Vi proponiamo – in nostra traduzione – la lettera numero 919 pubblicata da Paix Liturgique il 13 febbraio 2023, in cui si esamina e commenta i contenuti dell’Assemblea sinodale continentale europea, che si è tenuta a Praga – nella generale indifferenza dei fedeli – dal 5 al 12 febbraio 2023.
Si tratta della «fase continentale» di quella che sarà la XVI Assemblea generale ordinaria del Sinodo dei Vescovi «Per una Chiesa sinodale: comunione, partecipazione e missione», la cui prima sessione si terrà a Roma dal 4 al 29 ottobre 2023.
Ne emerge il quadro molto confuso e fosco, con «la sensazione che queste “discussioni” tra Vescovi assomiglieranno soprattutto al plenum di un partito comunista del blocco orientale», fortemente dominato dalla corrente ultra-progressista, in cui le parole d’ordine sono «inclusione», «accoglienza» ed «ascolto» di tutti… di tutti tranne che dei fedeli legati alla Tradizione!
Nell’indifferenza generale.
L.V.
Nell’indifferenza generale, i riformatori della Chiesa celebrano la «riforma» per il gusto di riformare e il ritorno agli anni freschi e gioiosi del Concilio ecumenico Vaticano II al Sinodo delle Chiese europee di Praga.
Fino al 12 febbraio, circa 200 delegati di trenta Paesi partecipano alla fase continentale del Sinodo sulla sinodalità a Praga, e altri 390 seguono gli scambi in videoconferenza – dopo l’illusione del consenso dei fedeli attraverso sintesi di sondaggi diocesani tanto arrangiati quanto crudelmente smentiti da un contributo cittadino di oltre 6.500 fedeli, accolto da un silenzio plumbeo, c’è ora l’illusione del consenso dei vescovi alla «profonda riforma»… per cosa esattamente?
Come al tempo del Concilio ecumenico Vaticano II, i Cattolici vengono riformati contro la loro volontà
È vero che il 93 per cento di coloro che hanno risposto a questo «questionario dell’ultima possibilità» si aspettano che il sacerdote dispensi i sacramenti come priorità, l’87,6 per cento che sia celibe, il 74 per cento che la Chiesa difenda la Vita, il 70 per cento che protegga la famiglia… probabilmente tutto ciò che gli architetti del Sinodo sulla sinodalità vogliono buttare via, con il pretesto dell’adattamento e della riforma. Non sorprende quindi che le voci divergenti dei fedeli o dei chierici siano passate sotto silenzio…

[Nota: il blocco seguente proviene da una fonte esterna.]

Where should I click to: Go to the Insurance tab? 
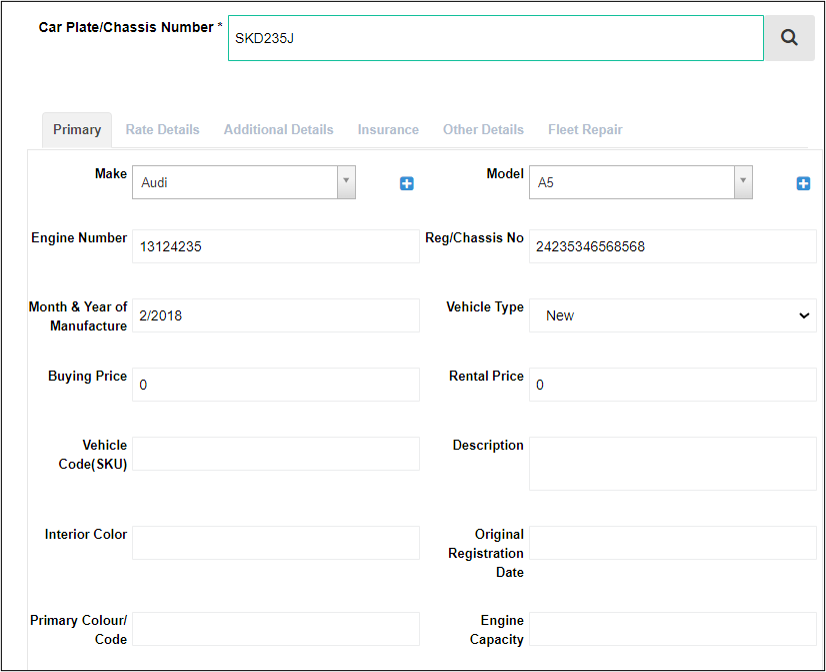tap(388, 130)
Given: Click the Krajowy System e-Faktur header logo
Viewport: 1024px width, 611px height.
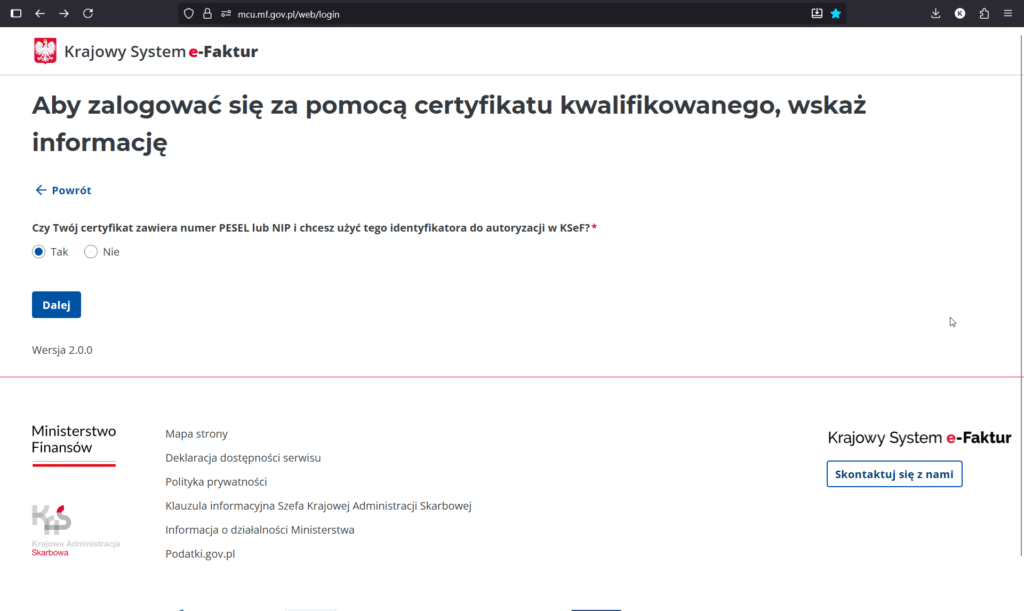Looking at the screenshot, I should pyautogui.click(x=145, y=51).
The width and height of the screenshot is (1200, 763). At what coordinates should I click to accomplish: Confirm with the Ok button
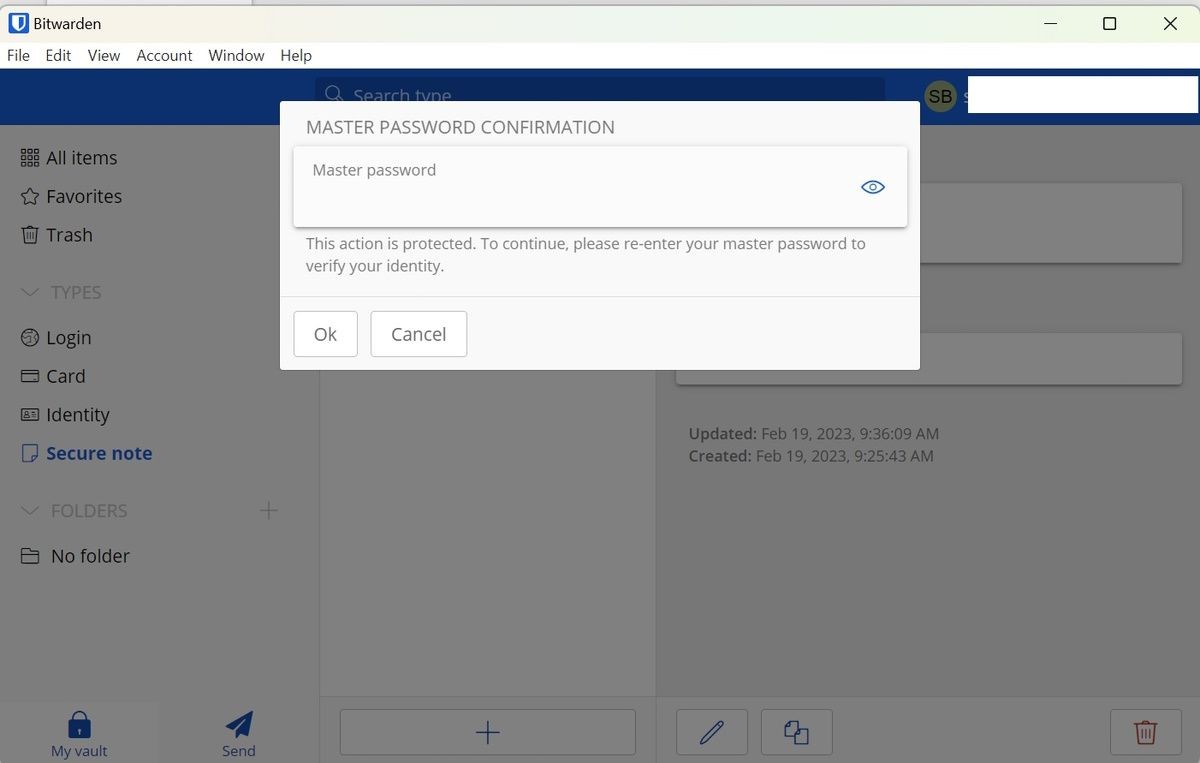point(325,334)
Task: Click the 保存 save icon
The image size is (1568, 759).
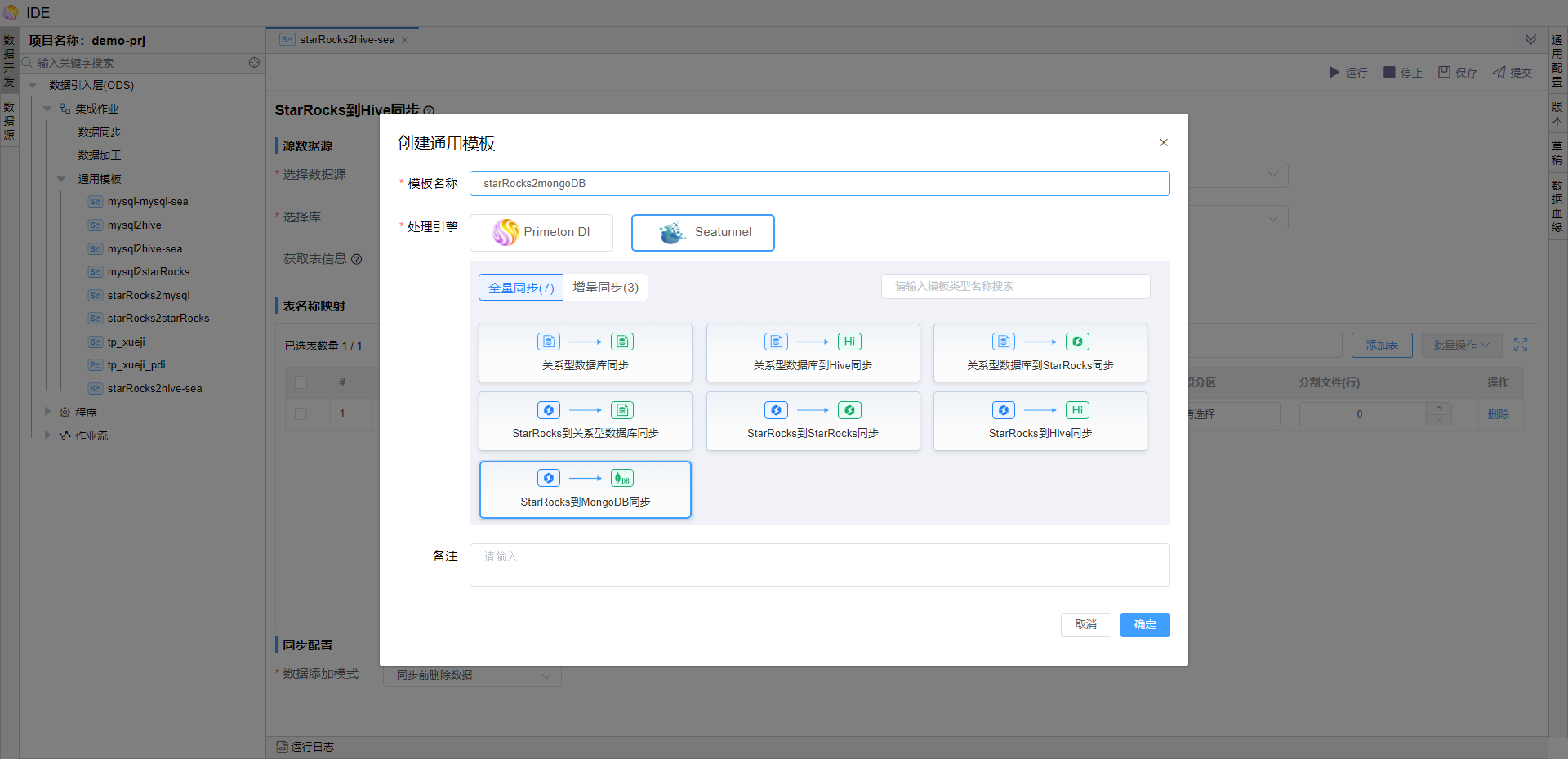Action: point(1444,73)
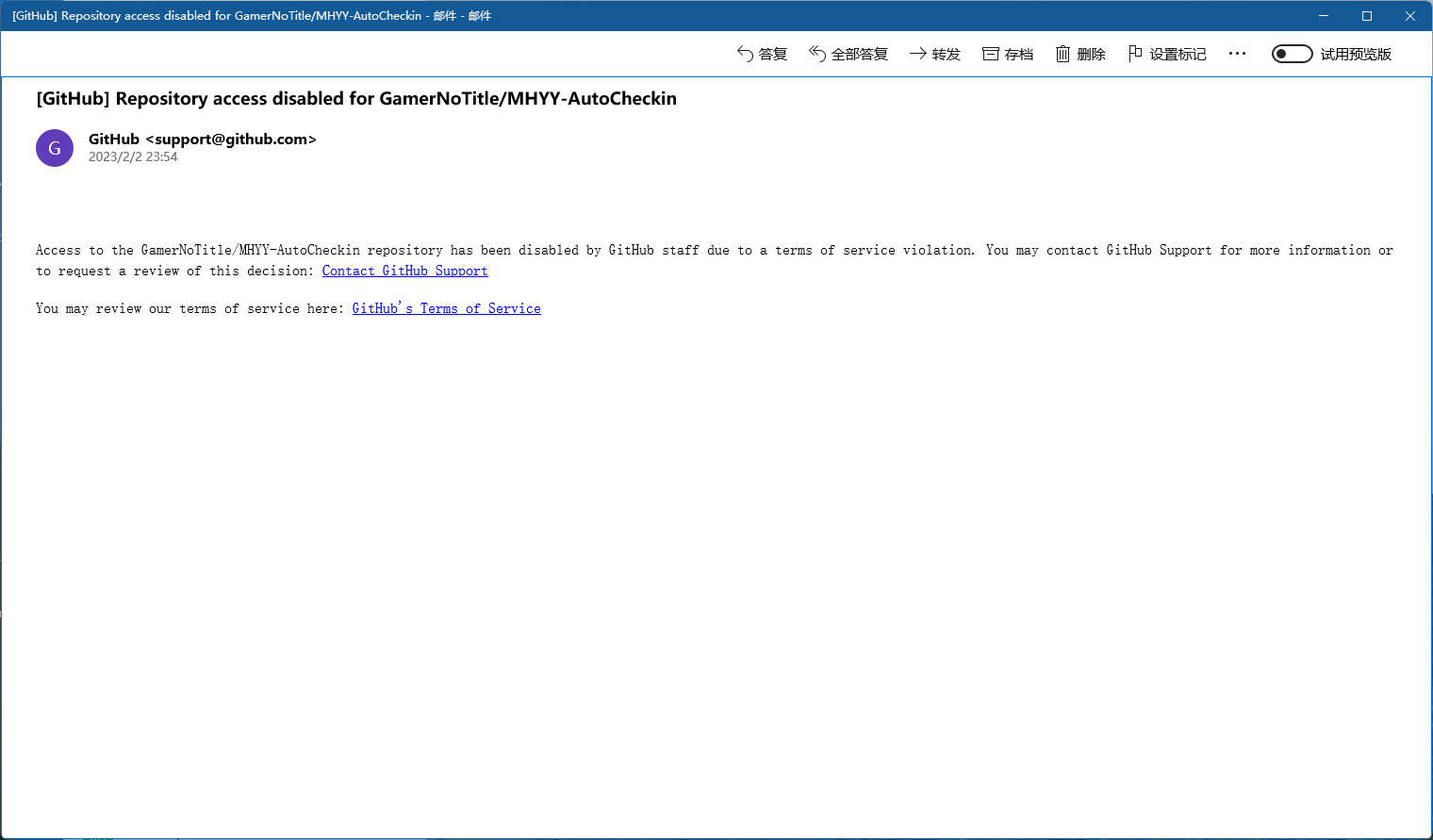Close the email window

click(x=1410, y=16)
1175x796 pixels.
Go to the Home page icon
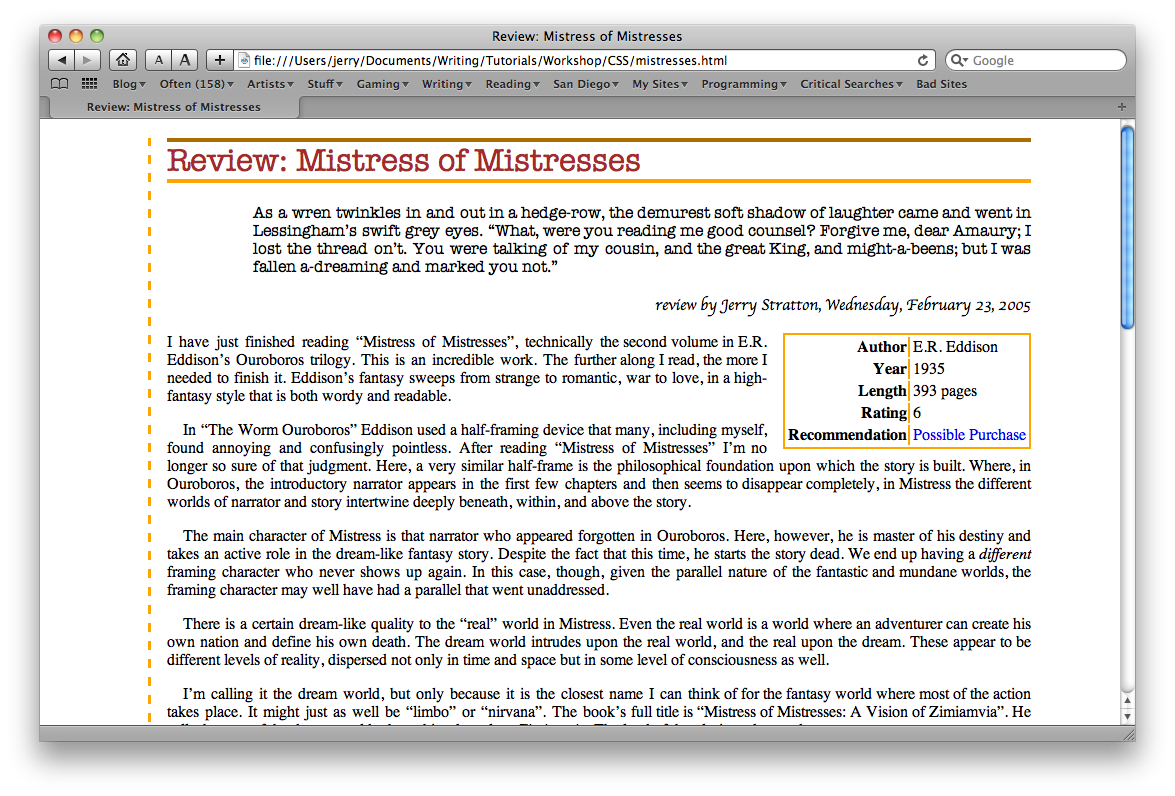122,61
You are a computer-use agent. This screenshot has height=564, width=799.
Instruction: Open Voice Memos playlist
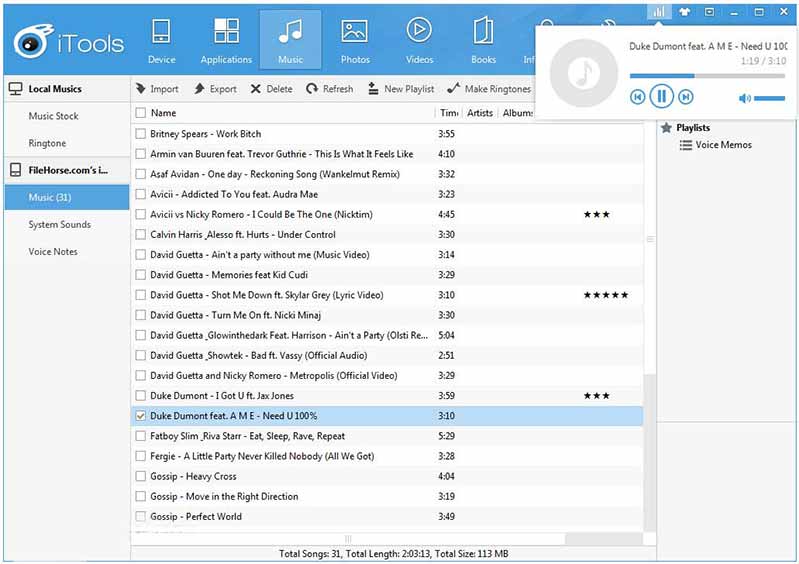click(723, 145)
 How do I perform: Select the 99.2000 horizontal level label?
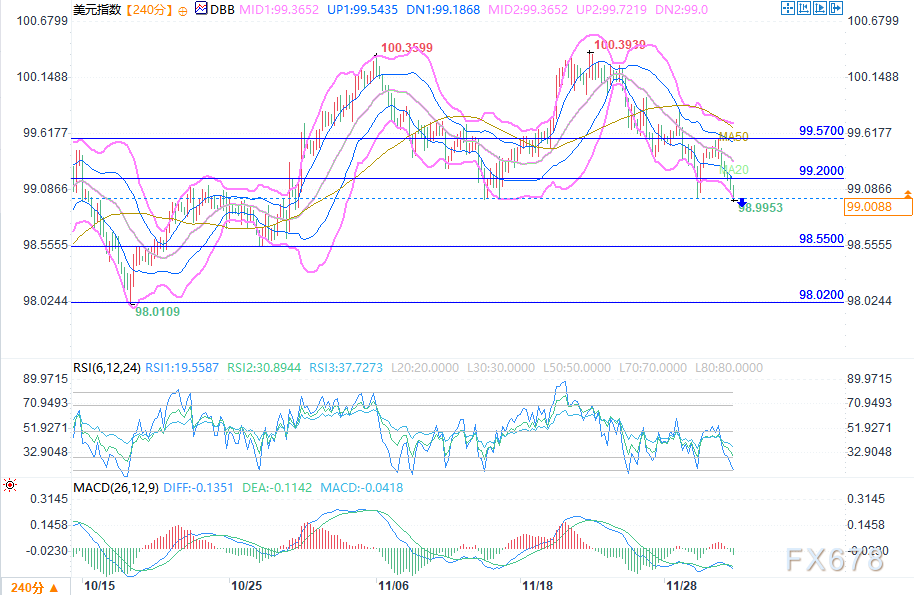tap(821, 171)
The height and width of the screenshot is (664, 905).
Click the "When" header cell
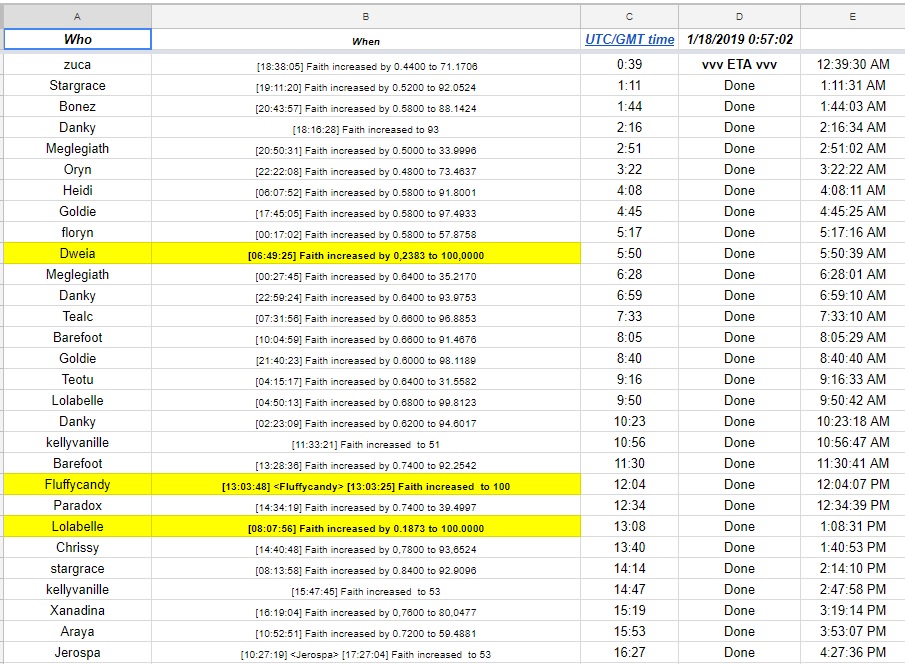366,41
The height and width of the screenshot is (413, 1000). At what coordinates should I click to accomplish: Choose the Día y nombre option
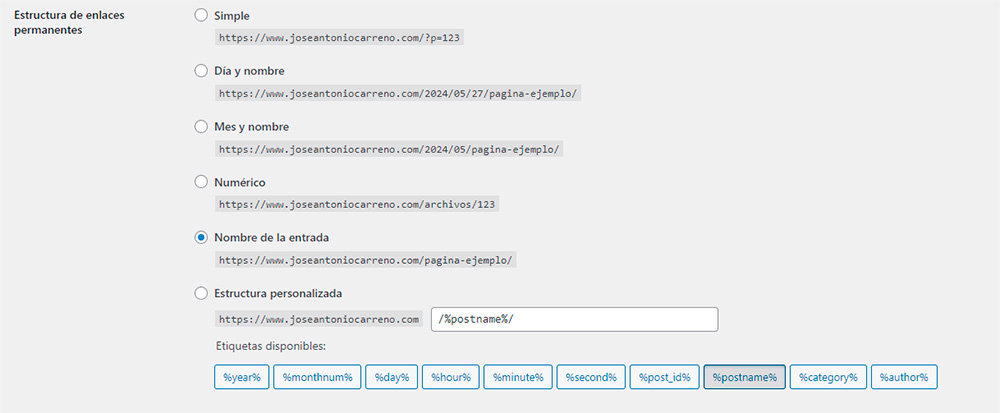point(201,71)
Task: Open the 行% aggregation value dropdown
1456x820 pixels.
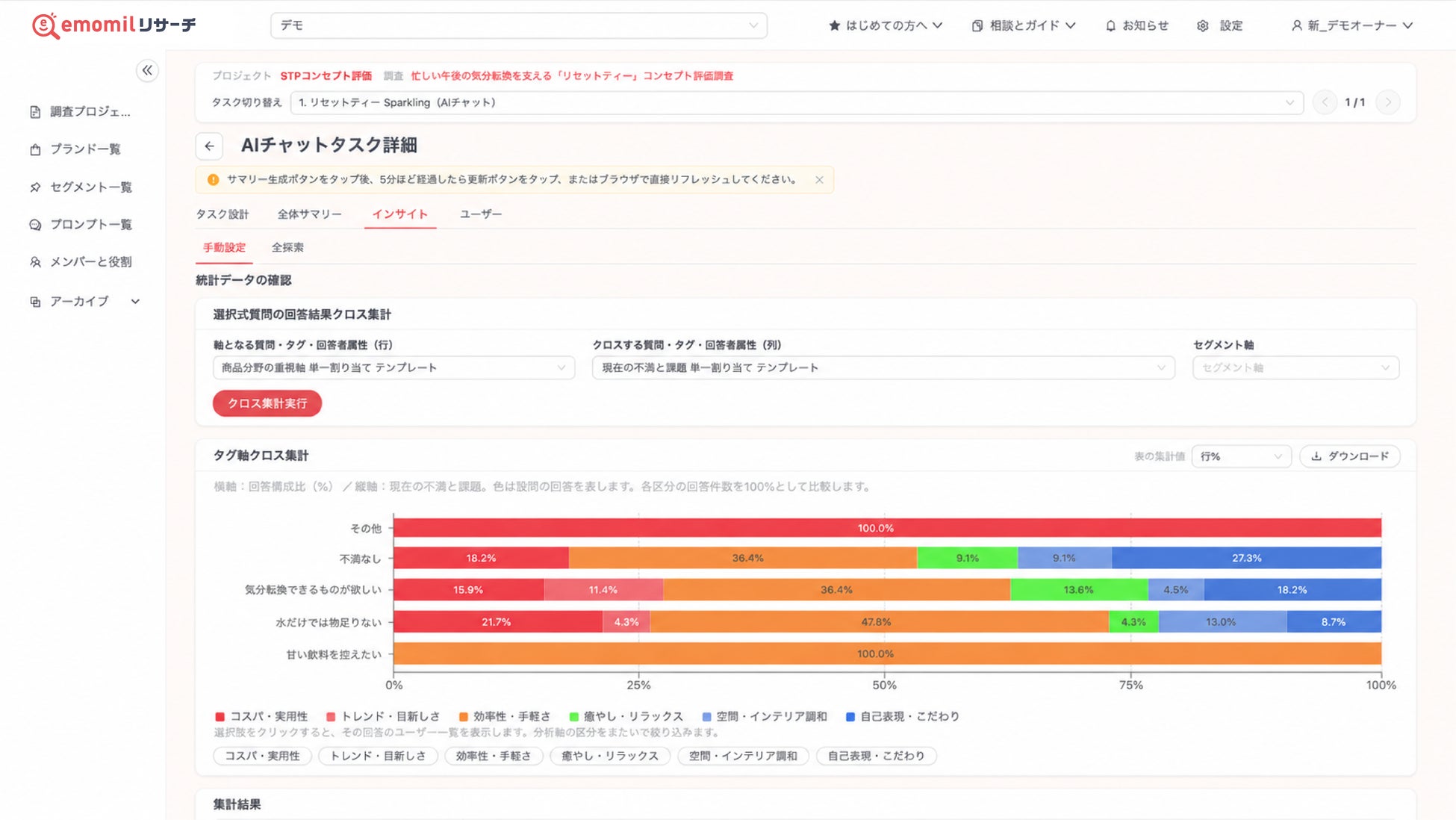Action: click(x=1241, y=456)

Sul quotidiano [di ispirazione cattolico-progressista: N.d.T.] La Croix, il ceco padre Tomáš Halík [teologo impegnato a favore del dialogo interreligioso: N.d.T.] dà il tono… e la sensazione che queste «discussioni» tra Vescovi assomiglieranno soprattutto al plenum di un partito comunista del blocco orientale – compresa l’età dei delegati, il loro carattere intercambiabile e la loro formattazione ideologica.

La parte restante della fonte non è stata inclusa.